-- Task --
Copy verbatim the portion of the listing below that begins with the line containing "The image size is (289, 417)." and runs through the end of the listing, omitting the pictures.

**** Given records ****

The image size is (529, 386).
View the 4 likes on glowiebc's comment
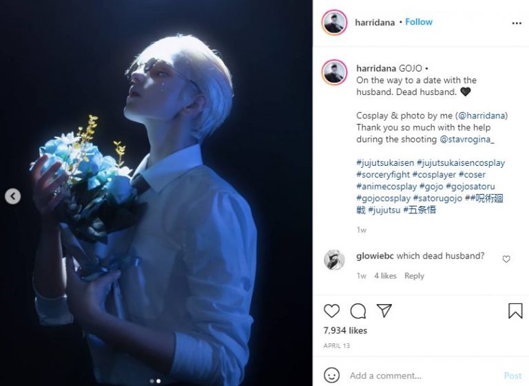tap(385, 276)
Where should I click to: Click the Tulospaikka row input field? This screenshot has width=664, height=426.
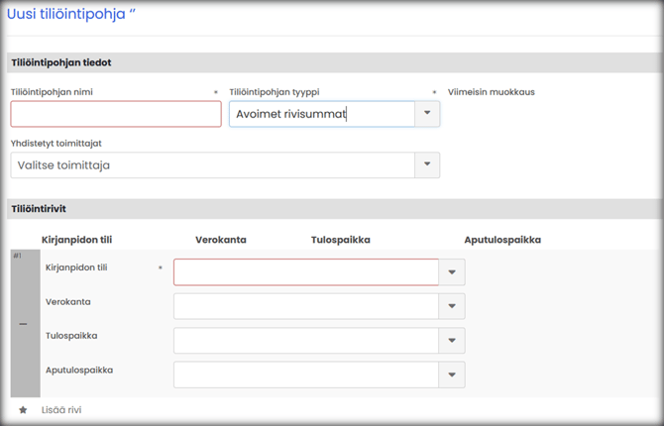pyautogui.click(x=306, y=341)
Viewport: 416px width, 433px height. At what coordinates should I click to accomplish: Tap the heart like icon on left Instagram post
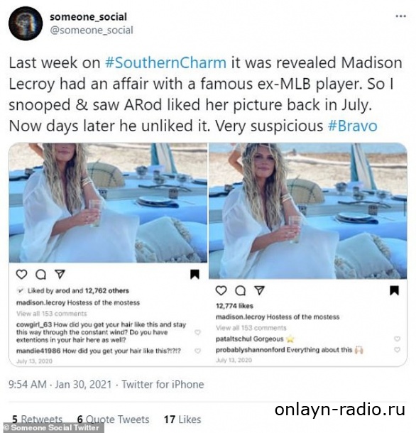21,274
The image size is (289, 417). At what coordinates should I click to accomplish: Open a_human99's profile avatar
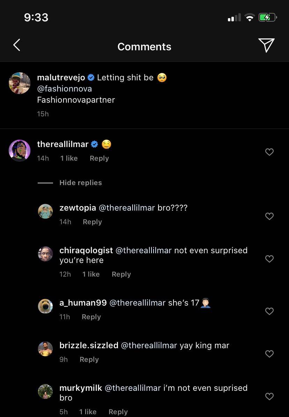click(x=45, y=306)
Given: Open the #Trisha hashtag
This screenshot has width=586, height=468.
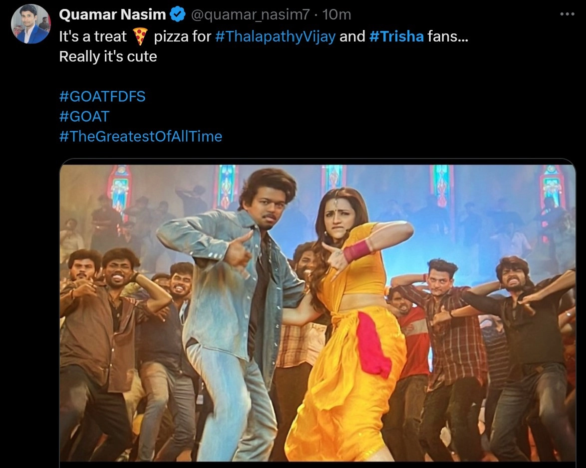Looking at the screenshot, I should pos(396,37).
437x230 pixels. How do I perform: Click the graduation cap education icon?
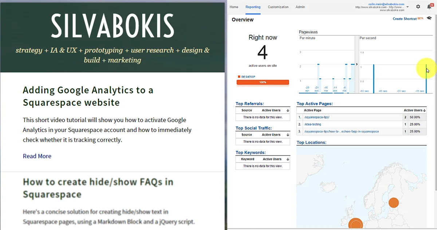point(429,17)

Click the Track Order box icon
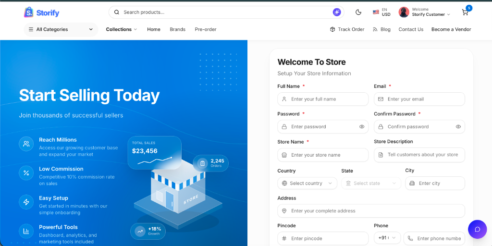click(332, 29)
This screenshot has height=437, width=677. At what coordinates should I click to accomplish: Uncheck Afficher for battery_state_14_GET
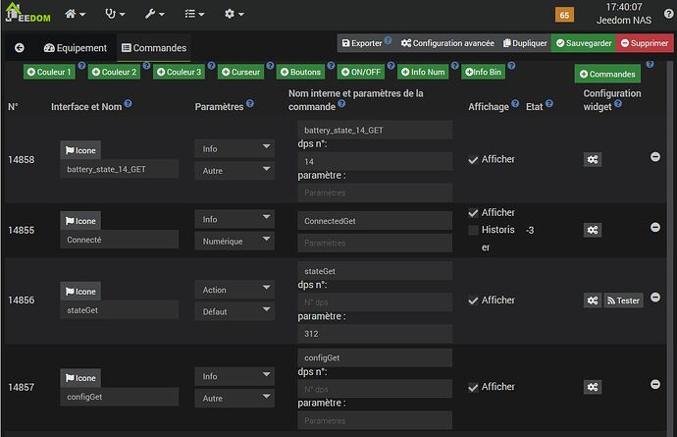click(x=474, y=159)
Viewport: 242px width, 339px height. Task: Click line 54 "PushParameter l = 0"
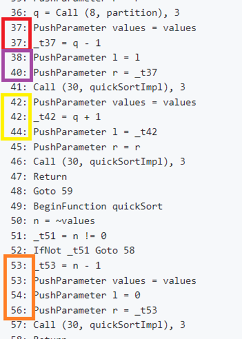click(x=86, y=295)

****

-- Exercise result --
The image size is (289, 417). At what coordinates should I click to accomplish: Open a_human99's profile avatar
click(x=45, y=306)
Given: Open the #Trisha hashtag
This screenshot has width=586, height=468.
Looking at the screenshot, I should pos(396,37).
437x230 pixels. How do I perform: Click the graduation cap education icon?
point(429,17)

Click the Track Order box icon
click(332, 29)
This screenshot has height=437, width=677. At what coordinates should I click to accomplish: Uncheck Afficher for battery_state_14_GET
click(x=474, y=159)
Viewport: 242px width, 339px height. Task: Click line 54 "PushParameter l = 0"
click(x=86, y=295)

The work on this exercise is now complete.